Rickolus erinnert auf dem Album „Bones“ an den jungen Bruce Springsteen. Die Songs bewegen sich zwischen Nostalgie und Zuversicht.

Der Musiker Rickolus Foto: privat

Wäre Bruce Springsteen etwas unbeschwerter und im Florida der 90er Jahre aufgewachsen statt in der hässlichen New-Jersey-Suburbia, hätte sein Debütalbum vielleicht auch so geklungen wie „Bones“ – das neue Album des US-Einmannprojekts Rickolus.

„Greetings from Jax Beach, Fla.“ lautet der bunte, selbstgemalte Schriftzug auf dem Frontcover. Und nicht nur dieser erinnert an Springsteens erstes Album „Greetings from Asbury Park, N. J.“ (veröffentlicht 1973). Schon der Gesang und die ersten Töne auf dem Klavier des Auftaktsongs „Beach Town“ lassen bei Rickolus auch musikalisch sofort an den jungen Boss denken.

Erst recht, als sein Lied Fahrt aufnimmt und ein Saxofon im Hintergrund einsetzt. Sein Gesang erinnnert manchmal auch an Billie Joe Armstrong (Green Day), wobei seine Eigenkompositionen weit weniger hitzig, sondern viel geordneter klingen.

Denn Rickolus, der eigentlich Rick Colado heißt, ist nicht mittendrin im Sturm und Drang seiner Jugend wie Springsteen damals, sondern blickt mit seinen 40 Jahren nun schon auf ebendiese Jugend zurück. „Es ist auch eine Hommage an eine Welt, die es nicht mehr gibt, und sie handelt von dem bittersüßen Dilemma, alt zu werden“, sagt der Musiker, der vor 20 Jahren die Garage-Pop-Band Julius Airwave gründete.

Das Album

Rickolus: „Greetings from Jax Beach, Fla.“ (Buback/Indigo). Live: 16. 6., Magdeburg, „Schlossparkbühne“; 17. 6., Jena, „Kassa­blanca“;18. 6., Kiel, „Freilichtbühne Krusenkoppel“ (jeweils mit Tocotronic); 19. 6., Hamburg, „Nachtasyl“ (solo); wird fortgesetzt.

Für ihn scheint das Dilemma hauptsächlich darin zu bestehen, melancholisch bis nostalgisch auf die 90er Jahre zu blicken. In den Songs schildert er selbstgemachte Tapes, wilde Fahrten mit dem Skateboard und Träume von den ersten Lieben.

*Ziel*: Bearbeiten Sie den Abschnitt der Albumbesprechung von „Wäre Bruce Springsteen“ bis „viel geordneter klingen.“, indem Sie „Saxofon“ durch „Akkordeon“ ersetzen, und geben Sie den gesamten Abschnitt wieder.

Gespeicherte Einträge:
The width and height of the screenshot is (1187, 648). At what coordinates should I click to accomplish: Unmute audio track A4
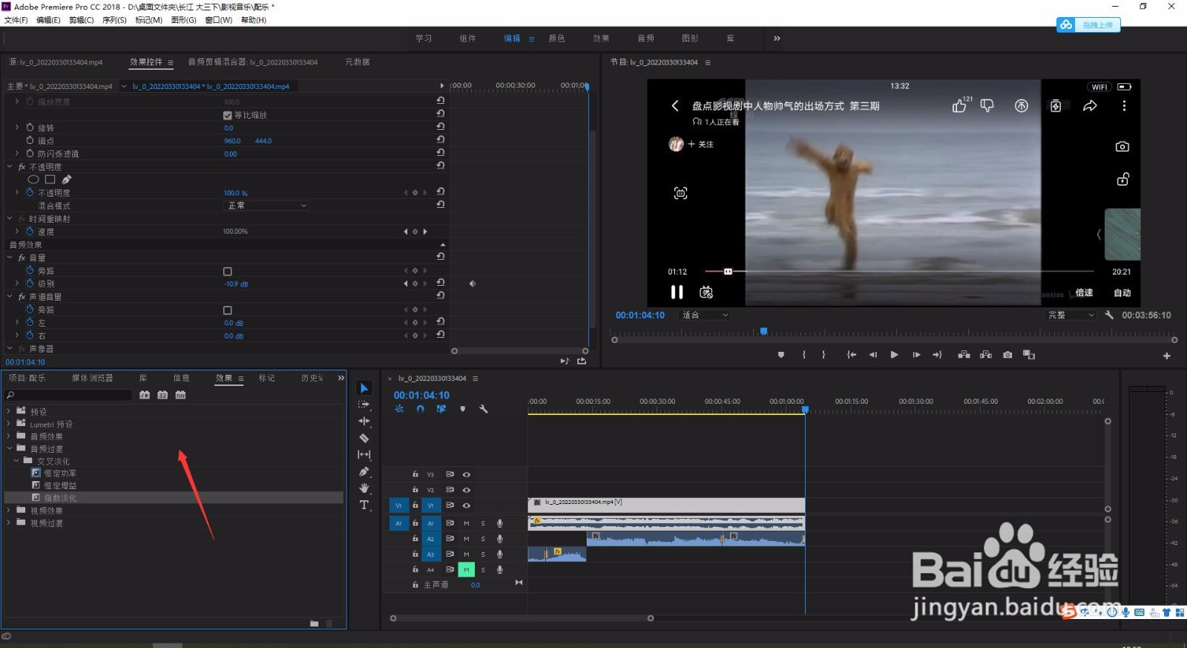pyautogui.click(x=466, y=569)
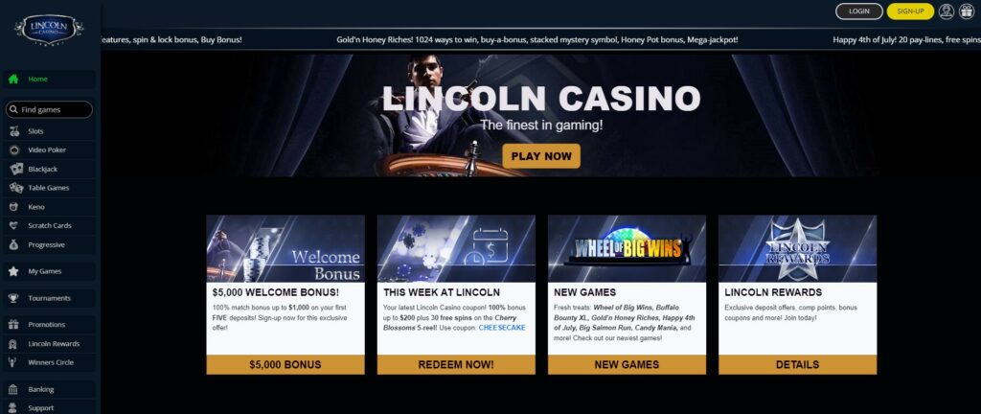
Task: Click the yellow SIGN-UP button
Action: click(910, 12)
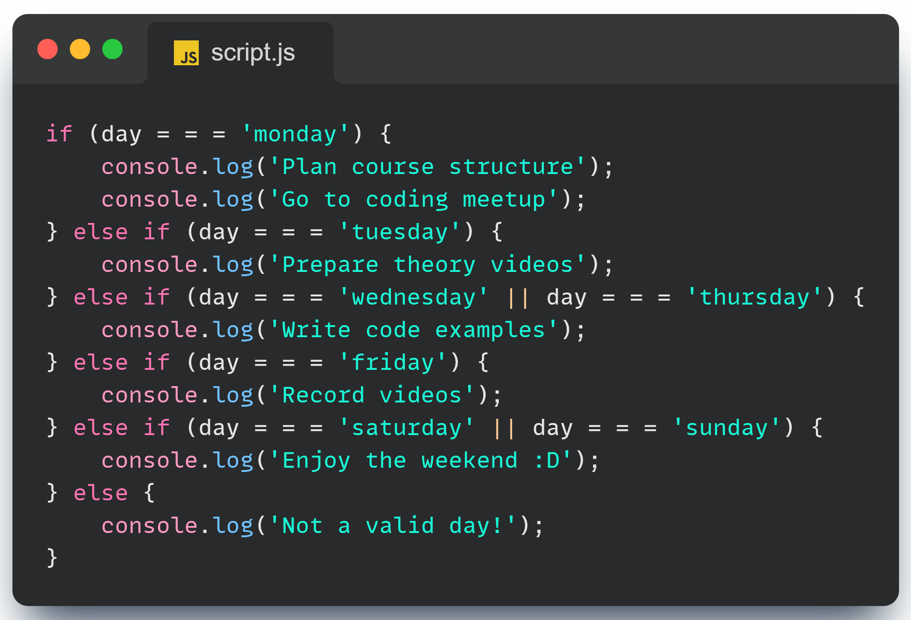Screen dimensions: 911x620
Task: Click the 'Enjoy the weekend :D' string
Action: 421,460
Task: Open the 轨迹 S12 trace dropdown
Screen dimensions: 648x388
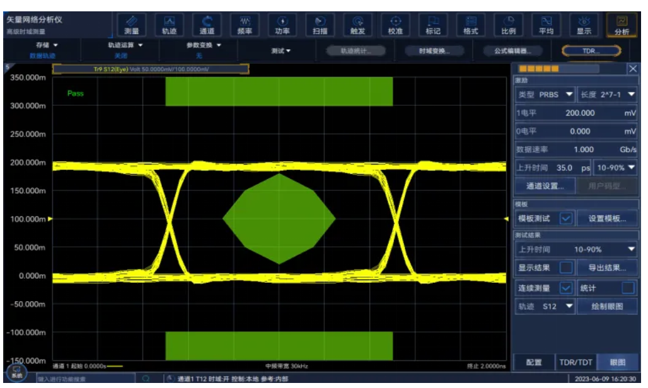Action: coord(545,306)
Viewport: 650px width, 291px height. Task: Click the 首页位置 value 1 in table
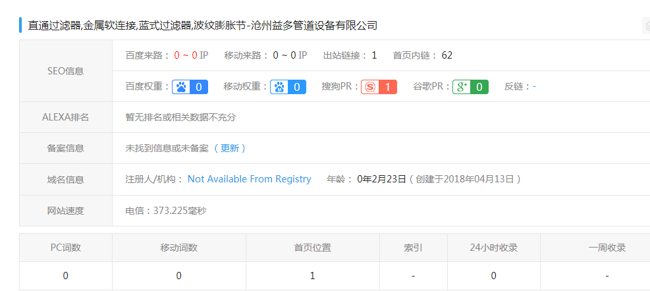point(312,276)
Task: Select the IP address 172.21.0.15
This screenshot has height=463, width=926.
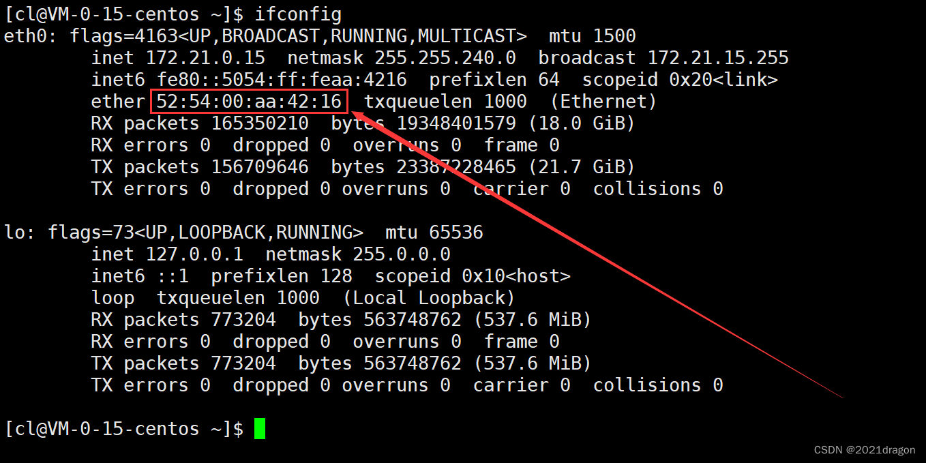Action: [x=205, y=58]
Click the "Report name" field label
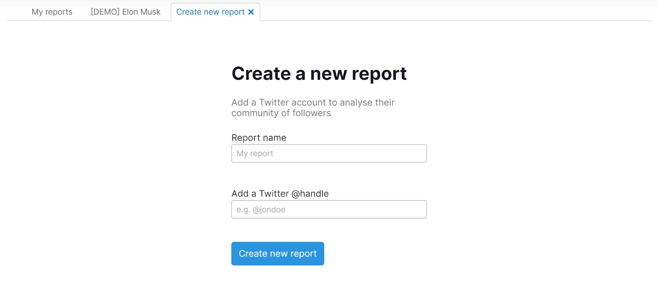657x297 pixels. (259, 138)
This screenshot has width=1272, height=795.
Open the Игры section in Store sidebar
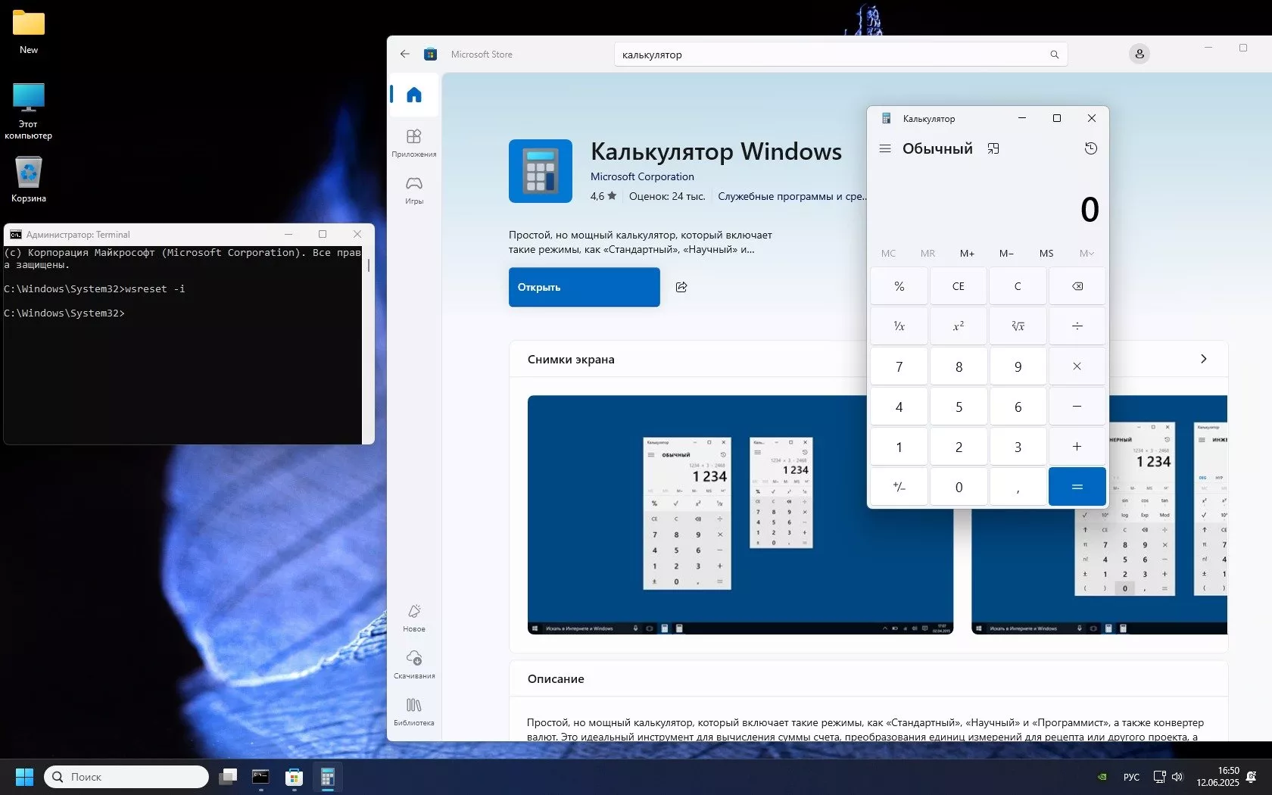pos(413,190)
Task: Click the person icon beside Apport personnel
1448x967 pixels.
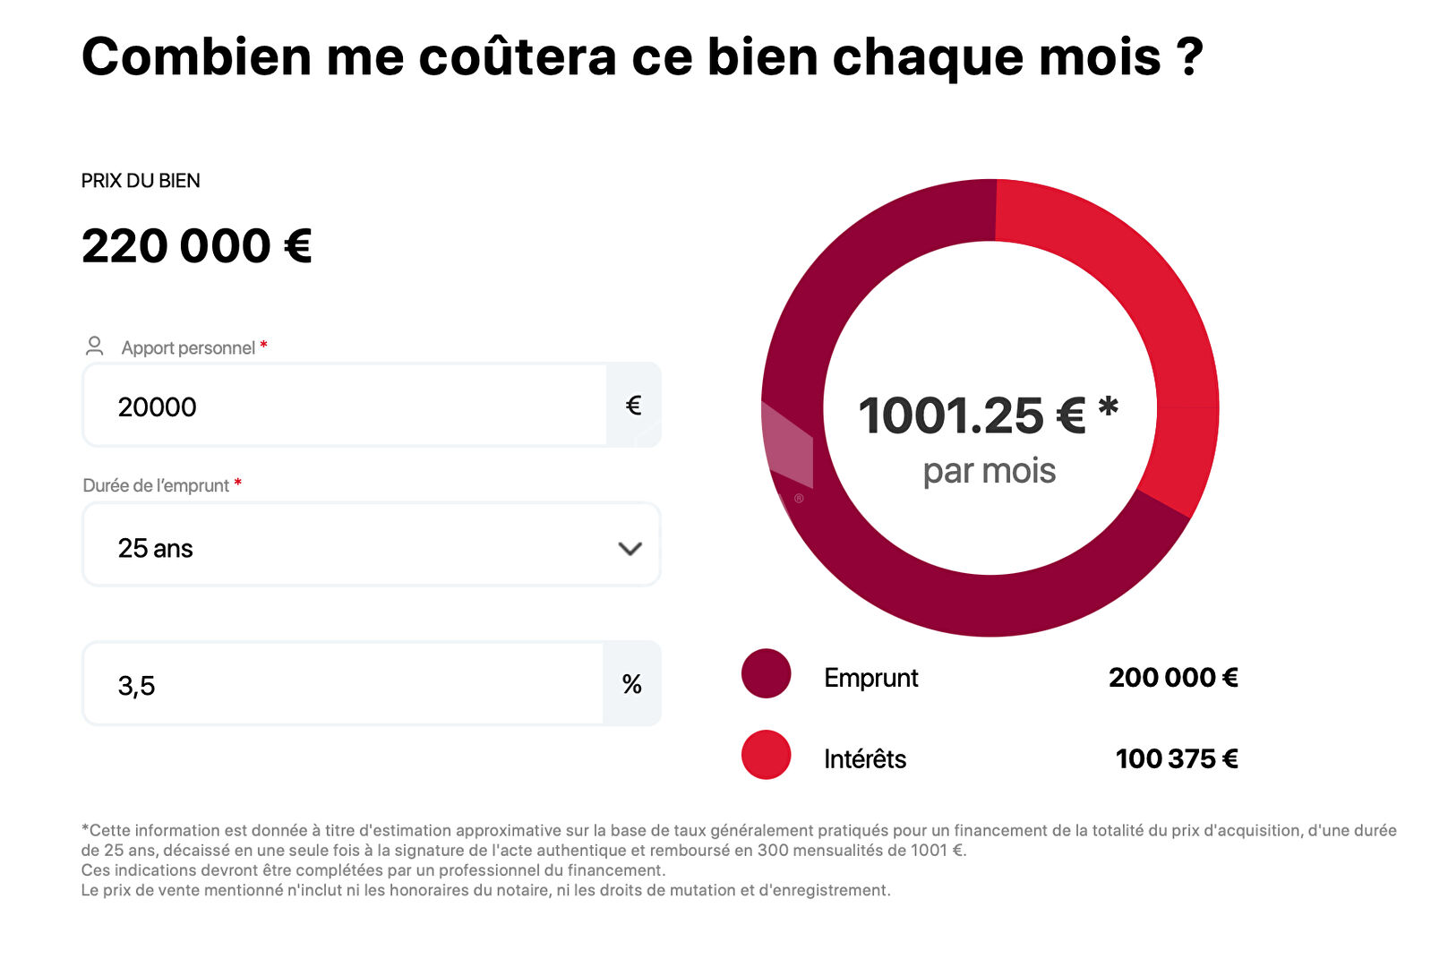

*Lösung*:
Wäre Bruce Springsteen etwas unbeschwerter und im Florida der 90er Jahre aufgewachsen statt in der hässlichen New-Jersey-Suburbia, hätte sein Debütalbum vielleicht auch so geklungen wie „Bones“ – das neue Album des US-Einmannprojekts Rickolus.

„Greetings from Jax Beach, Fla.“ lautet der bunte, selbstgemalte Schriftzug auf dem Frontcover. Und nicht nur dieser erinnert an Springsteens erstes Album „Greetings from Asbury Park, N. J.“ (veröffentlicht 1973). Schon der Gesang und die ersten Töne auf dem Klavier des Auftaktsongs „Beach Town“ lassen bei Rickolus auch musikalisch sofort an den jungen Boss denken.

Erst recht, als sein Lied Fahrt aufnimmt und ein Akkordeon im Hintergrund einsetzt. Sein Gesang erinnnert manchmal auch an Billie Joe Armstrong (Green Day), wobei seine Eigenkompositionen weit weniger hitzig, sondern viel geordneter klingen.